[start of Source text]
This new technology creates challenges for design and test engineers: The network must handle increasingly large volumes of data, which can lead to network overload and signal degradation.
Jim McGowan and colleagues at Bell Labs, Lucent's R&D arm, have developed tools that simulate what happens to a signal when it is transmitted over a network. These tools let them test voice communication systems without building custom hardware prototypes and assembling expensive network test configurations in the lab.
Throughout their work, the team relies on Simulink, Real-Time Workshop, the Signal Processing Blockset (formerly the DSP Blockset), and xPC Target. "These MathWorks tools put a whole new spin on the way the design process can be done," McGowan says.
Challenge
Engineers tasked with improving the quality of next-generation network audio products face three major obstacles. First, research on voice transmission over traditional telephone systems no longer applies in the new, nonlinear world of IP and data communications. As a result, developers do not know how a voice should sound over a network.
Second, traditional testing methods, based on listening to pre-recorded samples, or passing a series of tones through the network cannot test for the effects of variable delay, echo, packet loss, and code distortion that degrade signal quality when a voice is transmitted over the network. Third, testing usually occurs too late in the design process to affect some significant aspects of product design.
McGowan and his team set out to develop a testing method that would give product designers the vital missing information. Their goal was to use readily available software and hardware to simulate a two-way communication system in real time, and then to feed the results into the design cycle early enough to enable effective change.
"These tools from The MathWorks put a whole new spin on the way the design process can be done. We can make a real-time simulation from specs and have it sound the way the actual product will. And that results in time and money saved."Jim McGowan,
Lucent Technologies
Solution
Using simulation tools from The MathWorks and a standard PC, McGowan and his team simulated live, two-way telephone conversations, subjected the test signals to a range of network degradations, and then monitored how these impairments affected voice quality.
They developed a parameterized model of the network in Simulink, used Real-Time Workshop to generate C programs from the model, and ran the programs on a standard PC using xPC Target. They used an NI PCI-6052E data acquisition card to interface the real-time network model to a standard telephone receive-and-transmit local loop at narrowband, wideband, and custom sampling rates.
Using Simulink and the Signal Processing Blockset to build their models, they could easily add new tests without writing code. Simulink's open interface enabled them to use available standard components, such as speech coders, in their models.
[end of Source text]
● Written tasks
1. Reproduce the listing verbatim, starting at the line containing "Click the Product" and running through the final line of the listing, with both of those lines included.
2. Write the next part of the account of how Bell Labs engineers simulated voice transmission over networks, picking up right after its last sentence.
The listing that comes next has no connection to the text above.
[start of Material]
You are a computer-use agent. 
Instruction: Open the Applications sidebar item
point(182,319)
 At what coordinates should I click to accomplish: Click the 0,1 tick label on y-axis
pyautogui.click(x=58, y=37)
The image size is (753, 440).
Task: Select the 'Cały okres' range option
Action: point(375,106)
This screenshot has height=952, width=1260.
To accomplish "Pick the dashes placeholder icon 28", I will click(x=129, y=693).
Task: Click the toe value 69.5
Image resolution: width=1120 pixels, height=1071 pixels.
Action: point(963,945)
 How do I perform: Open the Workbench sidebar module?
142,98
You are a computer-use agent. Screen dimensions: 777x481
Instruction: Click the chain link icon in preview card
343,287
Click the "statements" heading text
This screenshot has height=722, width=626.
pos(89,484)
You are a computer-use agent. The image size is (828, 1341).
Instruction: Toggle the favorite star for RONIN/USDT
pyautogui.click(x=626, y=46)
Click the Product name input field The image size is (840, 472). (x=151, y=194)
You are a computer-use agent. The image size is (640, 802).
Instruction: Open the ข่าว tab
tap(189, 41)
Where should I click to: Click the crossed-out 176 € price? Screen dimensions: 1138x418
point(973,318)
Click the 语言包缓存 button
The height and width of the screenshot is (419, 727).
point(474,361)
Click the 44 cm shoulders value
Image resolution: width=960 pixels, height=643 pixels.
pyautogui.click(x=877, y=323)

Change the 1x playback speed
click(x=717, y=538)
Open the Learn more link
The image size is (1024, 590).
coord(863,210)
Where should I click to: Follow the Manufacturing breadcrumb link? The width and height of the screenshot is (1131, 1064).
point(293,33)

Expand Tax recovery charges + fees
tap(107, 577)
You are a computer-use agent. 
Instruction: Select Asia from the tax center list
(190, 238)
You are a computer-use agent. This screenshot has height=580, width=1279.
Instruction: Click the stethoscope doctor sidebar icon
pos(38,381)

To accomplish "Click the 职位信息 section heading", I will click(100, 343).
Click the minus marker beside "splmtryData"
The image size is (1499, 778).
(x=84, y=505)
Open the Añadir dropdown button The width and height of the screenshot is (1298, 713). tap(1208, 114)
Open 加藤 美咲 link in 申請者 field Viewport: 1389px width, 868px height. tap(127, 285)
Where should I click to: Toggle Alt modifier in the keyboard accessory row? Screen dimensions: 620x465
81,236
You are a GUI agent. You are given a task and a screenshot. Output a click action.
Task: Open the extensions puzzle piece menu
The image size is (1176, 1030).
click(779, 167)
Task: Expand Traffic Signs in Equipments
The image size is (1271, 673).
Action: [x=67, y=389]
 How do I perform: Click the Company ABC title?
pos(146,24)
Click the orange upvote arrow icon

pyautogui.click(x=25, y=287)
[end of Material]
● Results by task
1.
Click the Product name input field The image size is (840, 472). (x=151, y=194)
You are a computer-use agent. The image size is (640, 802).
Instruction: Open the ข่าว tab
tap(189, 41)
Where should I click to: Click the crossed-out 176 € price? Screen dimensions: 1138x418
point(973,318)
Click the 语言包缓存 button
The height and width of the screenshot is (419, 727).
point(474,361)
Click the 44 cm shoulders value
Image resolution: width=960 pixels, height=643 pixels.
pyautogui.click(x=877, y=323)

Change the 1x playback speed
click(x=717, y=538)
Open the Learn more link
The image size is (1024, 590).
coord(863,210)
Where should I click to: Follow the Manufacturing breadcrumb link? The width and height of the screenshot is (1131, 1064).
point(293,33)

Expand Tax recovery charges + fees
tap(107, 577)
You are a computer-use agent. 
Instruction: Select Asia from the tax center list
(190, 238)
You are a computer-use agent. This screenshot has height=580, width=1279.
Instruction: Click the stethoscope doctor sidebar icon
pos(38,381)

To accomplish "Click the 职位信息 section heading", I will click(100, 343).
Click the minus marker beside "splmtryData"
The image size is (1499, 778).
(x=84, y=505)
Open the Añadir dropdown button The width and height of the screenshot is (1298, 713). tap(1208, 114)
Open 加藤 美咲 link in 申請者 field Viewport: 1389px width, 868px height. tap(127, 285)
Where should I click to: Toggle Alt modifier in the keyboard accessory row? Screen dimensions: 620x465
81,236
You are a GUI agent. You are given a task and a screenshot. Output a click action.
Task: Open the extensions puzzle piece menu
The image size is (1176, 1030).
click(779, 167)
Task: Expand Traffic Signs in Equipments
The image size is (1271, 673).
Action: [x=67, y=389]
 How do I perform: Click the Company ABC title?
pos(146,24)
Click the orange upvote arrow icon

pyautogui.click(x=25, y=287)

2.
The configuration included an object-oriented MATLAB interface that allows them to change network conditions, such as echo or packet loss, during a live, two-way conversation. Digital recordings of the live conversations can be sent directly to disk for additional analysis.
This Simulink and xPC Target simulation and testing platform has dramatically changed the development process at Lucent. Instead of testing a design after implementation, the team can now compare design options at the concept stage, before any hardware is built. And they can use the same platform for final testing of the implemented design before the product is released.
Having hardware-in-the-loop increases the range of possible product tests considerably. Perhaps the most important benefit of modeling and simulation, McGowan says, is that "We can fully evaluate the effect of alternative designs all the way back at the beginning of the process, when the product is just a sketch on the chalkboard. This means that we are actually writing design targets for products rather than just testing them at the end. My team's goal is to make the voice flow through the chalk on the board. With xPC Target and the other MathWorks system-level simulation tools, we'll get there."
Results
- Time and money saved. Simulating and testing a complete VoIP system before implementation allows design flaws to be detected and corrected early on. McGowan says, "We can create a real-time simulation from specs that will sound exactly the way the product would after it's been built. And that results in time and money saved."
- Reusable models. An added downstream benefit for McGowan's team is that they can reuse their Simulink component and network models and test procedures. This allows them to streamline testing on new designs and to share tests with other groups at Lucent.
- An improved end product. Engineers can model network effects and simulate design concepts quickly, allowing them to test the "what ifs," leaving products with fewer design errors and better speech quality.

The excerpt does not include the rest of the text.